### WHAT THE TASK REQUIRES:
Sort through the data and copy the lines holding the word "target".

────────────────────────────────────────

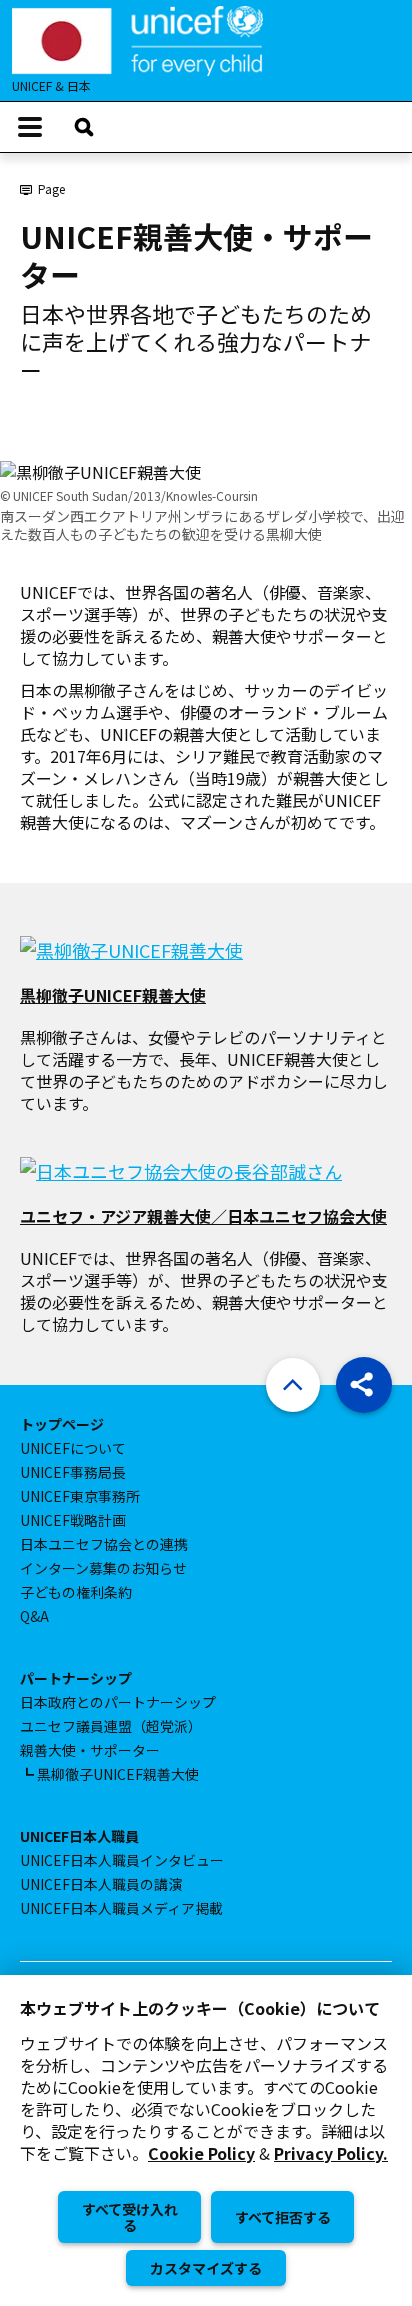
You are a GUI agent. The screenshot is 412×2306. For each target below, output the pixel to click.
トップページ (62, 1424)
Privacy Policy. (331, 2153)
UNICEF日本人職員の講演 (101, 1884)
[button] (364, 1385)
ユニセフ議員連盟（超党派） (111, 1726)
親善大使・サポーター (90, 1750)
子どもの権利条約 (76, 1592)
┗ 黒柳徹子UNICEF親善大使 (109, 1774)
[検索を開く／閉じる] (84, 127)
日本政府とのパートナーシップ (118, 1702)
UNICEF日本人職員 (79, 1836)
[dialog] (206, 2140)
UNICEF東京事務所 (80, 1496)
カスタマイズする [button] (206, 2268)
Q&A (34, 1616)
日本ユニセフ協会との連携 (104, 1544)
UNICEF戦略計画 (73, 1520)
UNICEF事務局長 (73, 1472)
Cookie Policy (201, 2153)
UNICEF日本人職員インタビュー (122, 1860)
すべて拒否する (283, 2217)
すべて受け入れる (130, 2217)
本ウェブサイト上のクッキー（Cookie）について (200, 2008)
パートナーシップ (76, 1678)
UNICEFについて (73, 1448)
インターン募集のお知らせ (103, 1568)
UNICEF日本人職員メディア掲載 (121, 1908)
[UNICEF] (137, 38)
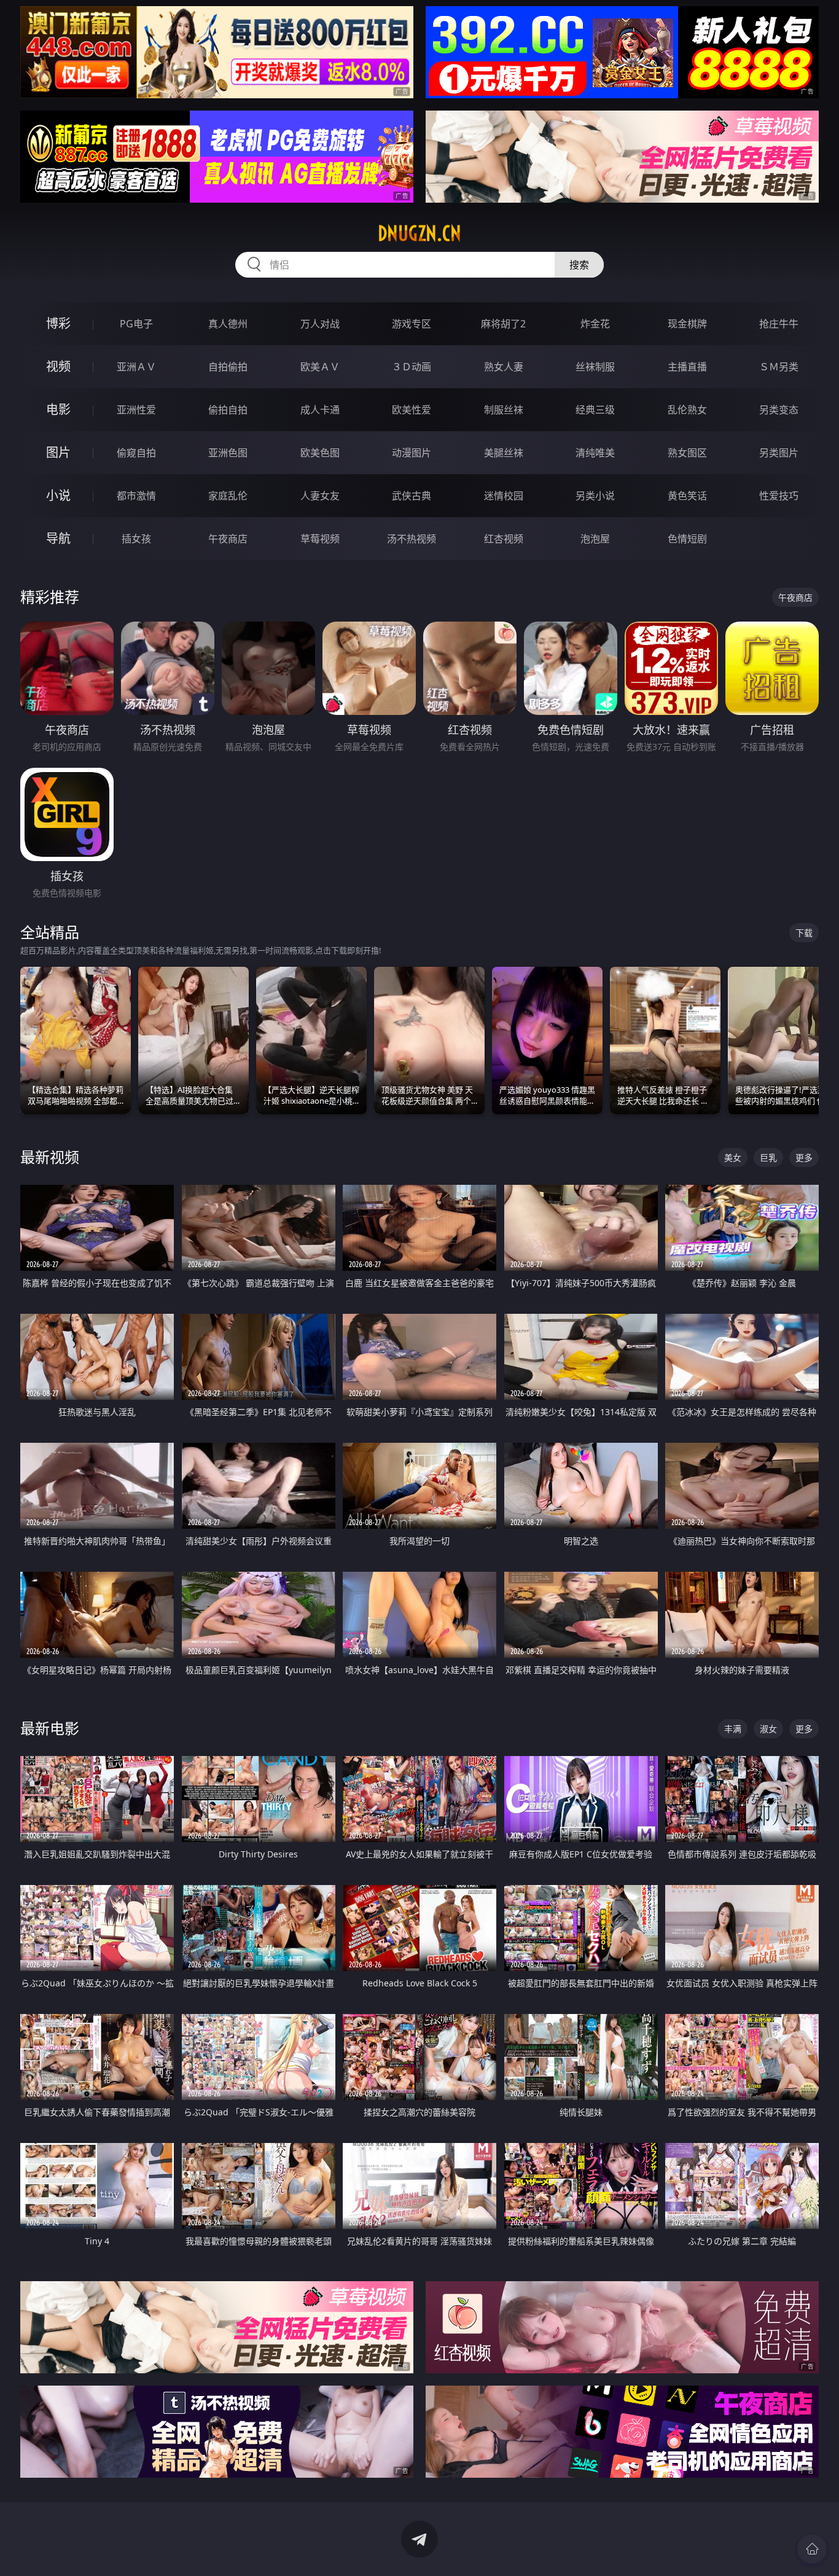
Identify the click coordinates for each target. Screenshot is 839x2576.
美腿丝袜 (503, 452)
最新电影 (49, 1728)
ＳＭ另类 (778, 366)
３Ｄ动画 (411, 366)
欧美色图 (320, 452)
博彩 (58, 323)
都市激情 (136, 495)
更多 (804, 1157)
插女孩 (136, 538)
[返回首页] (812, 2549)
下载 (804, 933)
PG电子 (136, 323)
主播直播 (687, 366)
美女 (732, 1157)
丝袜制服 (595, 366)
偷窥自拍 (136, 452)
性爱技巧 (778, 495)
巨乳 (768, 1157)
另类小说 (595, 495)
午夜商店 (228, 538)
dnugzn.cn (419, 233)
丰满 (732, 1729)
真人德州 (228, 323)
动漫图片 (411, 452)
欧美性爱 (411, 409)
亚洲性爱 (136, 409)
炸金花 (595, 323)
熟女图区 (687, 452)
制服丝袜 (503, 409)
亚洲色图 (228, 452)
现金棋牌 (687, 323)
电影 (58, 409)
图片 (58, 452)
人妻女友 (320, 495)
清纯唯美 (595, 452)
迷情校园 (503, 495)
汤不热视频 (411, 538)
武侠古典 (411, 495)
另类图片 (778, 452)
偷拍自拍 (228, 409)
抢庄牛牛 (778, 323)
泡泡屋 (595, 538)
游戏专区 (411, 323)
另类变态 (778, 409)
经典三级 (595, 409)
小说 (58, 495)
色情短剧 (687, 538)
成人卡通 (320, 409)
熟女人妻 (503, 366)
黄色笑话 (687, 495)
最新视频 (49, 1157)
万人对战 (320, 323)
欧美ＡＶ (320, 366)
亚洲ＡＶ (136, 366)
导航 (58, 538)
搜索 (579, 264)
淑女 (768, 1729)
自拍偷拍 (228, 366)
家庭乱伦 (228, 495)
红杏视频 (503, 538)
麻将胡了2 (503, 323)
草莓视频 (320, 538)
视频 (58, 366)
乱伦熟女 (687, 409)
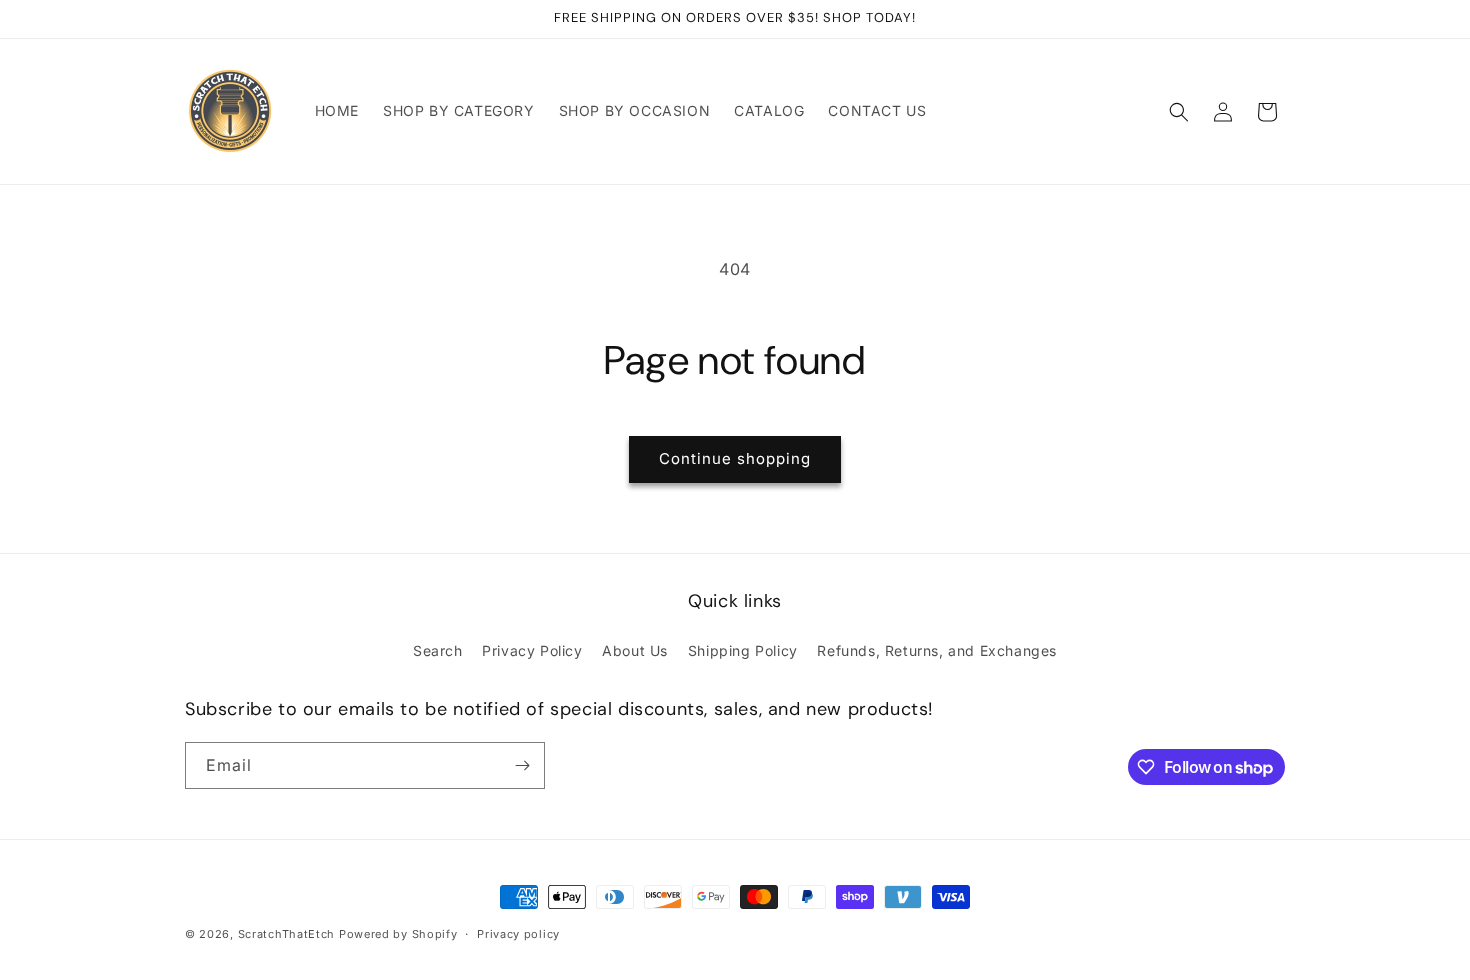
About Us (635, 650)
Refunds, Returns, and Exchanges (937, 650)
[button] (1179, 112)
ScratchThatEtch (287, 934)
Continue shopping (735, 458)
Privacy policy (518, 934)
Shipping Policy (743, 650)
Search (438, 650)
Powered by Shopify (398, 934)
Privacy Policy (532, 650)
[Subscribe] (522, 765)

────────────────────────────────────────

### EXPECTED ANSWER:
You are a GUI agent. The screenshot is 412×2306. For each target below, output the pixel to click.
Identify the click coordinates for each target. Screenshot is 839x2576.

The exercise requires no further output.